Polyvision Corporation
- Formerly: Display Technology, Inc., Information Display Technology, Inc.
- Type: Private
- Industry: Manufacturing
- Founded: 1954; 72 years ago
- Headquarters: Johns Creek, Georgia, United States
- Areas served: North America, EMEA (Europe, Middle East, Africa), APAC (Asia-Pacific)
- Products: CeramicSteel Panels, Architectural Cladding, Writing Surface Materials
- Number of employees: 200 (2014)
- Website: polyvision.com

= PolyVision Corporation =

Polyvision Corporation is an American company that manufactures porcelain enameled steel, known as CeramicSteel, surfaces for applications such as whiteboards, chalkboards, architectural surfaces and panels, and infrastructure projects. Headquartered in Georgia, Polyvision was acquired by private equity company Industrial Opportunity Partners in February 2020.

Polyvision has production facilities in Okmulgee, Oklahoma, New Philadelphia, Ohio, and Genk, Belgium, with their Okmulgee facility being one of the area's major employers.

== History ==
The company was founded in 1954 under the name Information Display Technology, Inc. and began operating under the name Polyvision in May 1995.

In 1998, Polyvision purchased Alliance International Group, a manufacturer of CeramicSteel products used in visual displays and writing surfaces, for about $75 million. The following year, Polyvision acquired Nelson Adams in May 1999.

In January 2000, Polyvision purchased both American Chalkboard and Peninsular Slate.

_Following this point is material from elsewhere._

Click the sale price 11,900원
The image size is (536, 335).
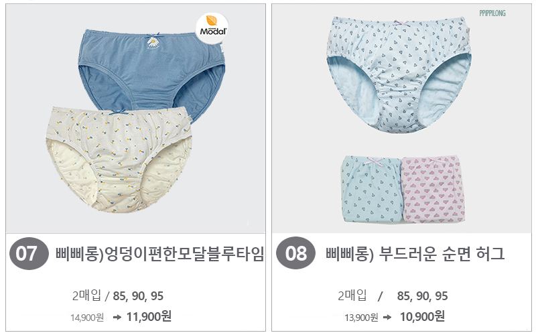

Polyvision became a subsidiary of Steelcase in August 2001. In 2012, it was announced that Polyvision’s educational technology products would become part of the Steelcase Education Solutions group.

Polyvision was divested by Steelcase and acquired by Industrial Opportunities Partners in February 2020.

Polyvision announced its acquisition of Marsh Industries in August of 2020.

==Projects==
Polyvision has created surfaces for many public art installations, only a few of which include:

- The "Flat Earth" mural at the Dijkzigt Metro Station in Rotterdam, artwork by Peter Jansen
- Artwork at Telok Ayer MRT station in Singapore, art by Lim Shing Ee and Kazunori Takeishi
- Dublin's Last Supper by John Byrne in 2003

== Recognition ==
Some of PolyVision's products have won awards at the NeoCon World's Trade Fair:

- 2005 MAX Award winner for the Walk-and-Talk Interactive Panel and Cordless Lectern
- 2010 Best in Tech by Scholastic

Polyvision's Genk facility was the first European CeramicSteel manufacturer to earn a Cradle-to-Cradle certification for its environmentally sustainable practices.